— Begin SUPPLIED TEXT —
"Where have all the cowboys gone?"
This question has been resonating in my mind for the last couple of weeks. It came after I woke up with the song with same title in my mind one morning. That happens every now and again - God speaks to me through random little tunes showing up in my mind in the morning. At any rate, a few weeks ago, it happened to be a Paula Cole song, where the chorus states over and over, "where have all the cowboys gone?"
Some lyrics from the song:
Kick back and watch the TV
And I'll fix a little something to eat
Oh I know your back hurts from working on the tractor
How do you take your coffee my sweet
I will raise the children if you pay all the bills
Where is my John Wayne
Where is my Prairie Son
Where is my happy ending
Where have all the cowboys gone
This post, in no way, shape, or form, is meant to demean or ostracize or criticize the male gender. Being male myself, I'm finding more and more that we, as men, don't know how to be "cowboys" - and by cowboys, I mean the men that God designed us to be for the women in our life. Not supermen, but a real and strong presence in the lives of our women.
At any rate, the more and more I talk to you, the women of Immersion, and the more I talk to my wife who is neck-deep in relationships with some of you, I see your desire for godly, strong and faithful "cowboys" in your life and how it seems that "cowboy" is never going to come. I want to affirm you that God is preparing a generation of men here at Immersion who will be able to lead you and provide for you in the way that you desire to be.
— End SUPPLIED TEXT —
## OBJECTIVES
A – Copy the passage from the cowboys post starting at "At any rate, the" and ending at "desire to be.".
B – Write the next part of the post about where all the cowboys have gone, picking up after its final sentence.
The lines after this have no connection to the post about cowboys.
— Begin DATA SECTION —
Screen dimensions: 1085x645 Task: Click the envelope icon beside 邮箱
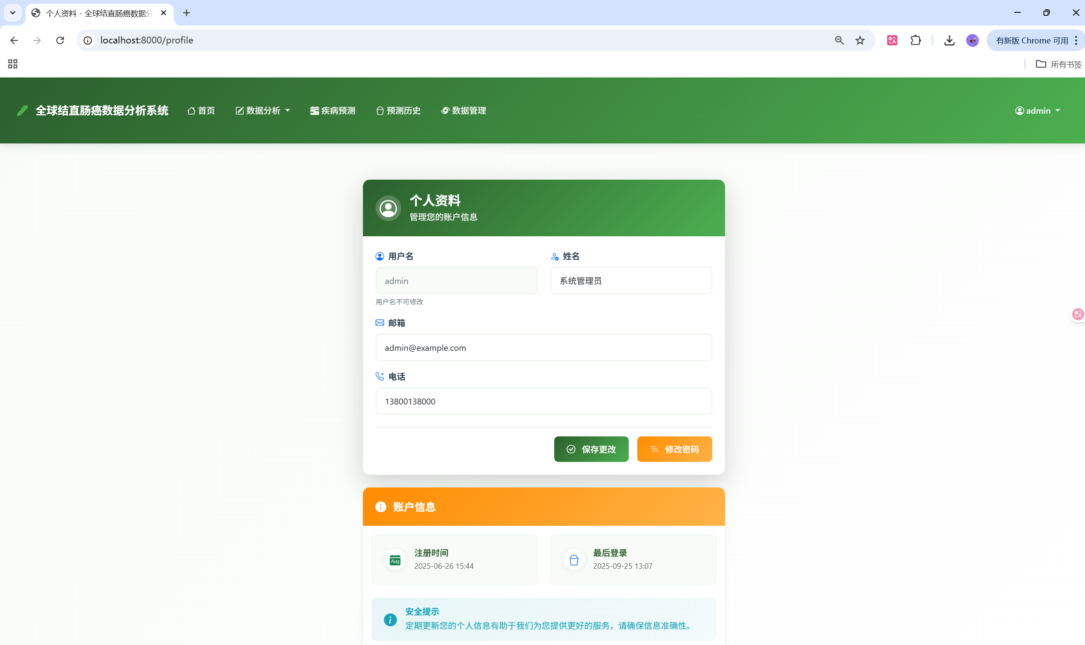pos(380,323)
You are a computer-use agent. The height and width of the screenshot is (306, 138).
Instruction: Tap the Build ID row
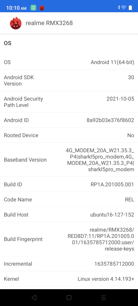coord(69,184)

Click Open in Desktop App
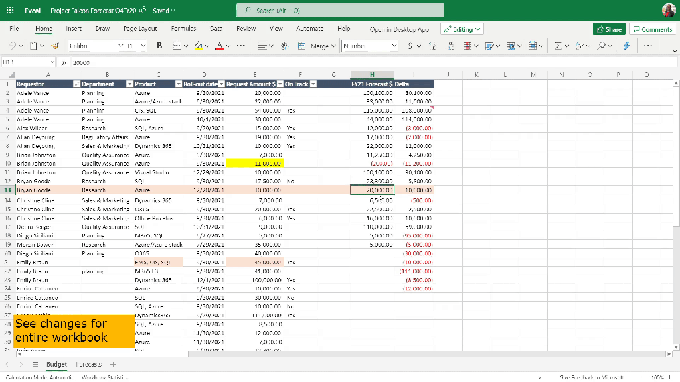click(399, 29)
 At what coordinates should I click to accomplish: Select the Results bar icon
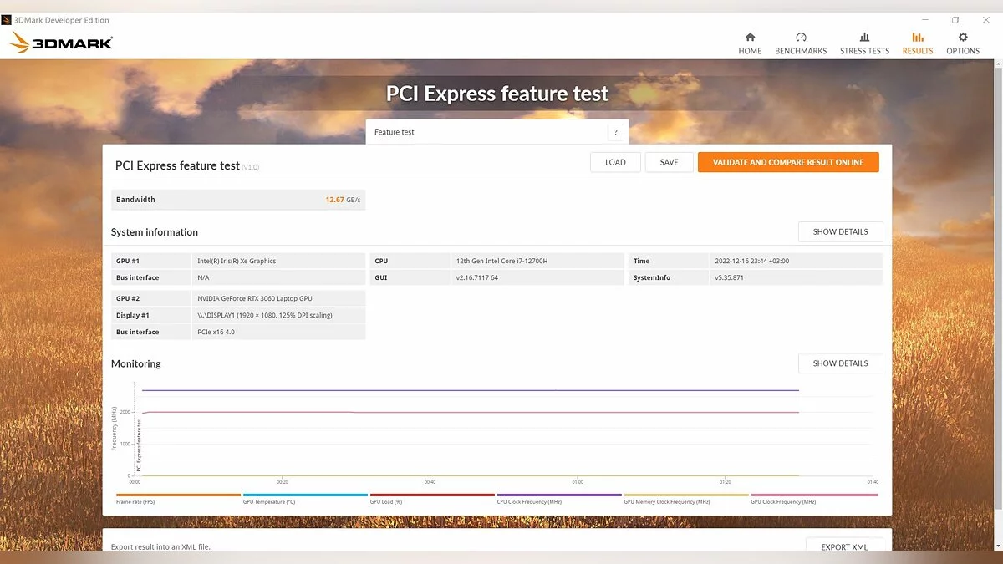[917, 37]
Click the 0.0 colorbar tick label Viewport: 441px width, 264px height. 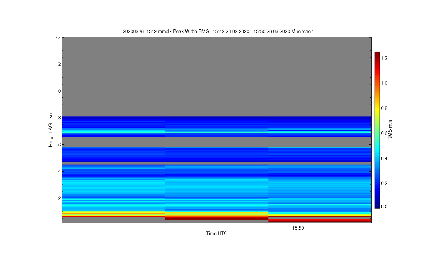384,207
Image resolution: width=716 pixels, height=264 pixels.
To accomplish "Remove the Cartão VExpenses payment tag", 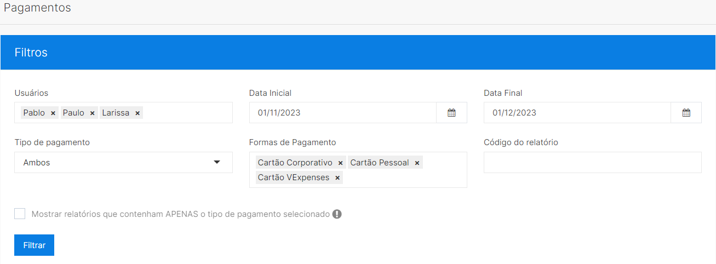I will point(337,177).
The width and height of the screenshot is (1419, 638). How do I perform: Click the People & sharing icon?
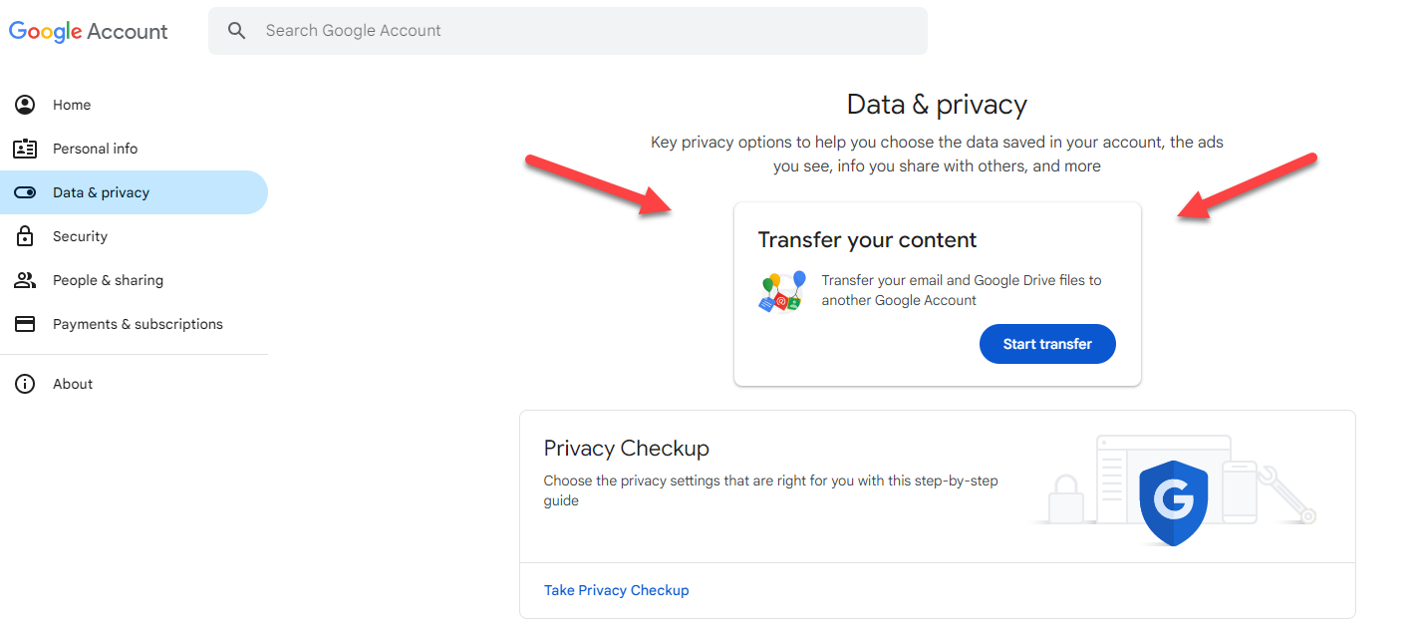pos(25,280)
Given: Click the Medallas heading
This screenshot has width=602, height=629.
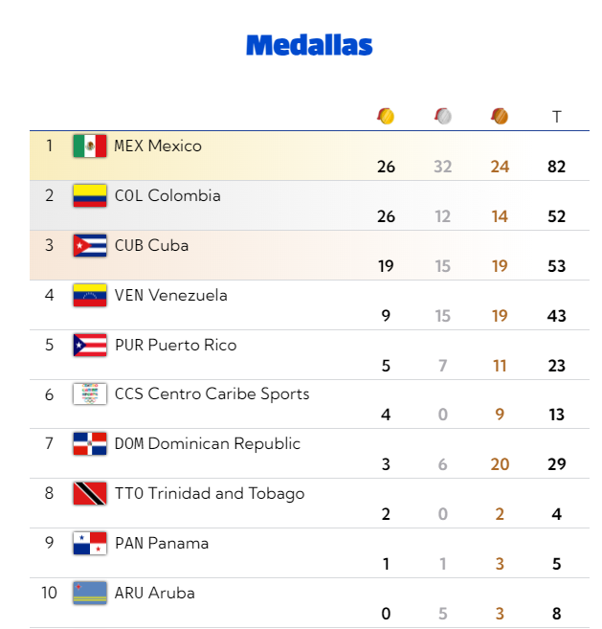Looking at the screenshot, I should (309, 45).
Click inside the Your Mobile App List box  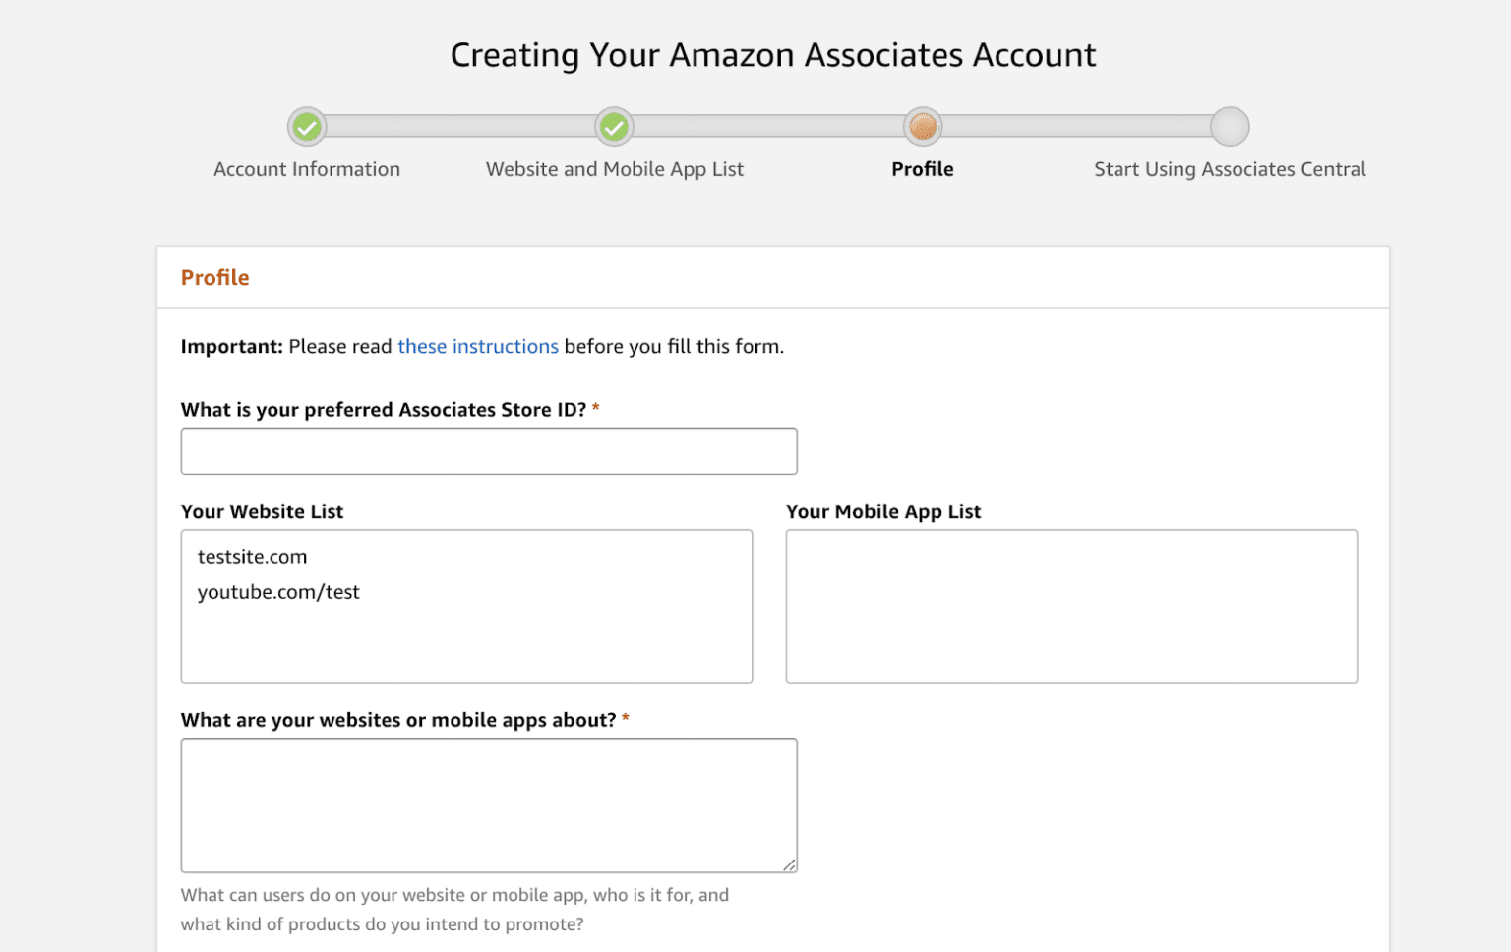1071,606
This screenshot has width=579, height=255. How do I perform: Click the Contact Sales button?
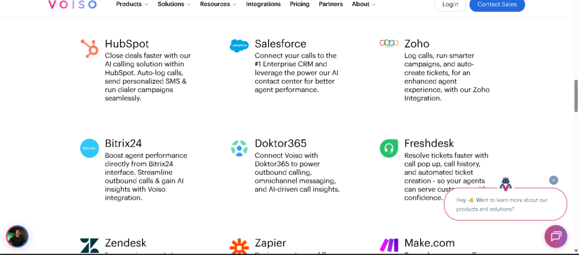[x=496, y=5]
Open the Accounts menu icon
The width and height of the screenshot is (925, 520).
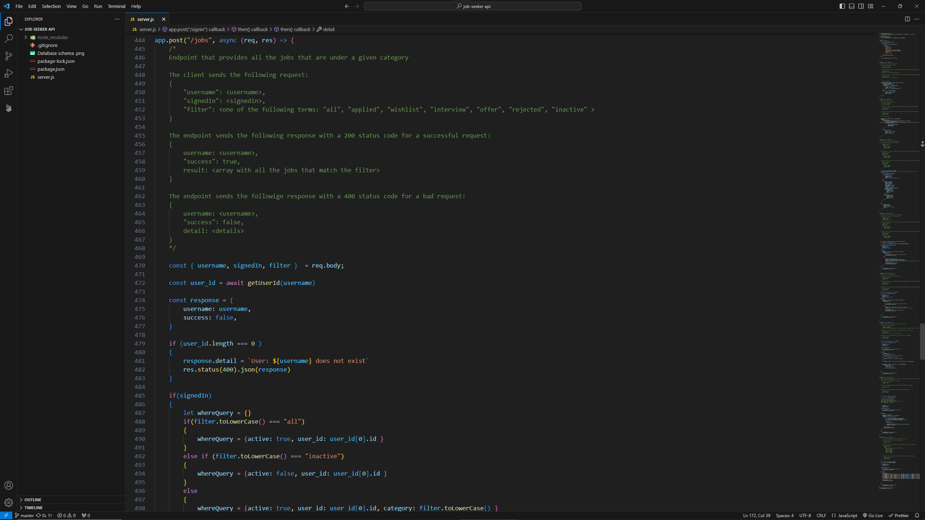click(9, 485)
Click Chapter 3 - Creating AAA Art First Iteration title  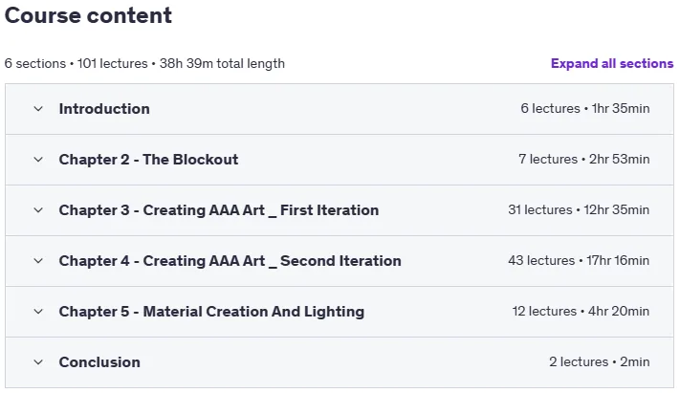[x=219, y=210]
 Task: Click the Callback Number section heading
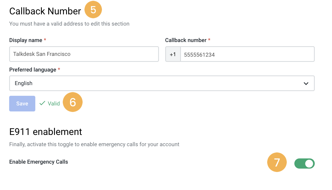[x=45, y=11]
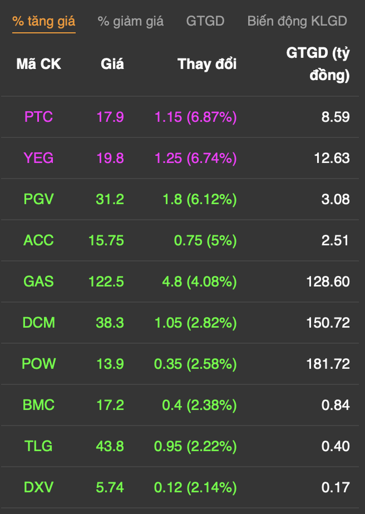The height and width of the screenshot is (514, 365).
Task: Open the PTC stock ticker
Action: click(x=39, y=117)
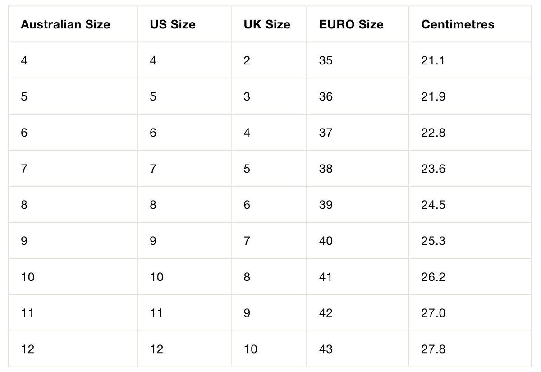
— End DATA SECTION —
## TASK-BY-TASK OUTPUTS
A –
At any rate, the more and more I talk to you, the women of Immersion, and the more I talk to my wife who is neck-deep in relationships with some of you, I see your desire for godly, strong and faithful "cowboys" in your life and how it seems that "cowboy" is never going to come. I want to affirm you that God is preparing a generation of men here at Immersion who will be able to lead you and provide for you in the way that you desire to be.

B –
The question remains, though, "where have all the cowboys gone?" We are a generation that is afraid of commitment. Afraid that the "next best thing" lurks just around the corner and to commit to something now may mean losing out on what's around the proverbial corner, regardless of how unrealistic or unattainable the "next best thing" is.
We desire to be strong, but are afraid that we'll never be strong enough. We desire to be everything that you want us to be, but are afraid we'll fall pitifully short. We are selfish, because society has told us that this is "Okay" and is our right as men.
So, women of Immersion, keep holding out for your cowboy. I'm glad my wife did for me - she reminds me of how far I've come and how big my heart is and how I'm not as big of a failure as a husband as I think I am... Which is always a nice thing :) God will bless this desire in your heart. Rest in that.
Peace to you...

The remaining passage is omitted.